Pye’s claim was defeated by adverse possession of the Grahams.The Grahams were in factual possession of the land as  they were in occupation and had exclusive physical control. Pye was physically excluded from the land by the hedges and lack of key. They farmed the land in the exact way they farmed their own land. By remaining in possession and using the land in the way they thought best they had demonstrated an intention to possess. The fact that the Grahams were aware of Pye's intended use of the property did not prevent them having the requisite intention to possess. The law on adverse possession does not infringe the European Convention of Human Rights..

Lord Brown Wilkinson:

"It is clearly established that the taking or continuation of possession by a squatter with the actual consent of the paper title owner does not constitute dispossession or possession by the squatter for the purposes of the Act. Beyond that, as Slade J said, the words possess and dispossess are to be given their ordinary meaning.  It is sometimes said that ouster by the squatter is necessary to constitute dispossession: see for example per Fry J in Rains v Buxton (1880) 14 Ch D 537 at p 539. The word "ouster" is derived from the old law of adverse possession and has overtones of confrontational, knowing removal of the true owner from possession. Such an approach is quite incorrect. There will be a "dispossession" of the paper owner in any case where (there being no discontinuance of possession by the paper owner) a squatter assumes possession in the ordinary sense of the word. Except in the case of joint possessors, possession is single and exclusive. Therefore if the squatter is in possession the paper owner cannot be. If the paper owner was at one stage in possession of the land but the squatter's subsequent occupation of it in law constitutes possession the squatter must have "dispossessed" the true owner for the purposes of Schedule 1 para 1: seeTreloar v Nute [1976] 1 WLR 1295, 1300; Professor Dockray (supra).

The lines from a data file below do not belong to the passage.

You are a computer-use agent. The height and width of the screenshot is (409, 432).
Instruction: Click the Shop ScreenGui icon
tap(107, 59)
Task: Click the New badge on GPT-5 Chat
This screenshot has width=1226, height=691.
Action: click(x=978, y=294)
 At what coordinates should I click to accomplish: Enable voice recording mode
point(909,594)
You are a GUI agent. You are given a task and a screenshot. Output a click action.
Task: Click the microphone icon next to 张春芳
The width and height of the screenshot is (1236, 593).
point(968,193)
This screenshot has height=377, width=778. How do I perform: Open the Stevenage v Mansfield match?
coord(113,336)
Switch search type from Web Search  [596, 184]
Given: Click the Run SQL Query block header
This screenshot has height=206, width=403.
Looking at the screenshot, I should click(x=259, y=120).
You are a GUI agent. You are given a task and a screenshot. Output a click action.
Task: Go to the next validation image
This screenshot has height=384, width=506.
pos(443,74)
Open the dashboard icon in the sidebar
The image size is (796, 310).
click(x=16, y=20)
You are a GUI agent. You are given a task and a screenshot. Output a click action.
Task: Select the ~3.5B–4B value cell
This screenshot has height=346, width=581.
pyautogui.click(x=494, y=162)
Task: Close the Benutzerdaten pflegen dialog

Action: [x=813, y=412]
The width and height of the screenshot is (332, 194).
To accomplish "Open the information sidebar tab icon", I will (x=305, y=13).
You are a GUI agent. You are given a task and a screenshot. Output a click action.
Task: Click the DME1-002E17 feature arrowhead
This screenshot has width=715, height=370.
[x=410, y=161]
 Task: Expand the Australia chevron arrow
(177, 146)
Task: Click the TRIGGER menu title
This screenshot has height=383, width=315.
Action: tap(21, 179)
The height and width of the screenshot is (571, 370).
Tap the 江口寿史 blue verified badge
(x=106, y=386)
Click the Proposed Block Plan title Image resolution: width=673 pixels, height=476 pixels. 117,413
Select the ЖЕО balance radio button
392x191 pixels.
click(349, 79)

Therefore in the present case the relevant question can be narrowed down to asking whether the Grahams were in possession of the disputed land, without the consent of Pye, before 30 April 1986. If they were, they will have "dispossessed" Pye within the meaning of paragraph 1 of Schedule 1 to the 1980 Act.

…there are two elements necessary for legal possession:

1.  a sufficient degree of physical custody and control ("factual possession");

2.  an intention to exercise such custody and control on one's own behalf and for one's own benefit ("intention to possess")."